Do a maintenance check
You should check virtually everything you can think to check before handing over your vehicle. Make sure that you don’t have any leaks, check for any warning lights on your dash, check tire pressure, etc. Tire damage is a common problem but can be easily avoided by having your tires properly inflated. Your chances of an issue occurring are much smaller if you take the steps necessary to make sure your car is in its best shape. We recommend leaving about a fourth of a tank of gas in your car. No, we aren’t taking your car for a joy ride (as much as we might want to sometimes!). But, your car will need to be loaded and unloaded. However, your tank should not be filled or else it’ll add weight that can possibly complicate the shipping process.
Alarm and keys
Make sure you have a spare key in case of emergency. It’s highly unlikely you’ll need it but there would be far too many regrets if your only vehicle key is lost. Also, make sure that your alarm is turned off. After all, can you imagine driving a car with an alarm going off all the way across the country?
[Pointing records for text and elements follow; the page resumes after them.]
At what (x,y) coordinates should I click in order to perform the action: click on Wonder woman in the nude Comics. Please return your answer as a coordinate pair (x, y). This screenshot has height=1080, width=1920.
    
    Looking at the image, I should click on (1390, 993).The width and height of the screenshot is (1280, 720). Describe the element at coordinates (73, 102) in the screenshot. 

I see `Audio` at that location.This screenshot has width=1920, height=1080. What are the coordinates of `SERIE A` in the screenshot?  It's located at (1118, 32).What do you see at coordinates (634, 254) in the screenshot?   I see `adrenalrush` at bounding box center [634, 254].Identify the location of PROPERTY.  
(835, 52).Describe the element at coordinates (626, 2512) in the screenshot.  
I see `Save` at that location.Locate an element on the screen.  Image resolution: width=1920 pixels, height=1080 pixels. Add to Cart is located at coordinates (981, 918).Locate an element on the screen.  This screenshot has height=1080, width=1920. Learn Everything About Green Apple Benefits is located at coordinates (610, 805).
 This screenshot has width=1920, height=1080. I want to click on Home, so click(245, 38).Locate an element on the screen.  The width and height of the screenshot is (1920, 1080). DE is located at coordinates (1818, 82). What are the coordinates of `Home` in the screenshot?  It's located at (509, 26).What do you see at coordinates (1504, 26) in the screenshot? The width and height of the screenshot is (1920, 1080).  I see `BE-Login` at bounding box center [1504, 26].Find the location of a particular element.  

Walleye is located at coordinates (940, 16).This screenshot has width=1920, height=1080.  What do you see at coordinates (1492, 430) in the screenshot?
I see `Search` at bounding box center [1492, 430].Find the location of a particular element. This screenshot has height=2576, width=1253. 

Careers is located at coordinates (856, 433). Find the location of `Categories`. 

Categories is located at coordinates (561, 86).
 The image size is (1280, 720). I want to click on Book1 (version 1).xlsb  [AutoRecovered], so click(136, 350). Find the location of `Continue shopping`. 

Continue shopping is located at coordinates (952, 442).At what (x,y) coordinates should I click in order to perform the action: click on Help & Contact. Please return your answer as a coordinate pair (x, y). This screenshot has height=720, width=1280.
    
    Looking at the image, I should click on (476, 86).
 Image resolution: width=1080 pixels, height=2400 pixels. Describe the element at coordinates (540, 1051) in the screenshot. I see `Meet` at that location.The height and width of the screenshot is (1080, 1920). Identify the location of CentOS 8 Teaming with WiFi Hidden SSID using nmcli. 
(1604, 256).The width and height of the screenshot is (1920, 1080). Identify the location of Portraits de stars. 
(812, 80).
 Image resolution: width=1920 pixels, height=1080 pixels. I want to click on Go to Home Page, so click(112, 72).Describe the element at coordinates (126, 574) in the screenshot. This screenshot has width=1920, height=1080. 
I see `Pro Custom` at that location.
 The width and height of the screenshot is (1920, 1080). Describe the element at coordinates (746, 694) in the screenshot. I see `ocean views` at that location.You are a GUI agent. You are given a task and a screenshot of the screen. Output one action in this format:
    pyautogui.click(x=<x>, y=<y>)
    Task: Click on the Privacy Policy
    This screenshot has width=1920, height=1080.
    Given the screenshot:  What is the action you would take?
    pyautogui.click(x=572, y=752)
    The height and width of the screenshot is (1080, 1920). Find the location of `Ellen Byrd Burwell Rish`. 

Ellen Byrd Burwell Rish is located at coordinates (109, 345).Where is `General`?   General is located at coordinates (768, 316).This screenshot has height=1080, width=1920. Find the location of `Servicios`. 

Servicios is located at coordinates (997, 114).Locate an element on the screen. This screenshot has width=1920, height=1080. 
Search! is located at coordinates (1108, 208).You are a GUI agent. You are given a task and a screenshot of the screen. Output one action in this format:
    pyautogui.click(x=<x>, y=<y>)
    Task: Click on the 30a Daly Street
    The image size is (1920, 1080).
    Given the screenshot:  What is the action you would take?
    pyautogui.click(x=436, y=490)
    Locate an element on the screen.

Get all your documents together
Any paperwork given to you by the company should be signed and assembled for your car’s departure day. We love transporting cars, but we prefer them not to be stolen, so make sure to have your proof of insurance and driver’s license ready. A Bill of Lading is one of the documents you will need, but won’t be filled out until the day you leave your car. This is where that car wash comes in handy! You’ll search with an employee to record all damages before leaving your car.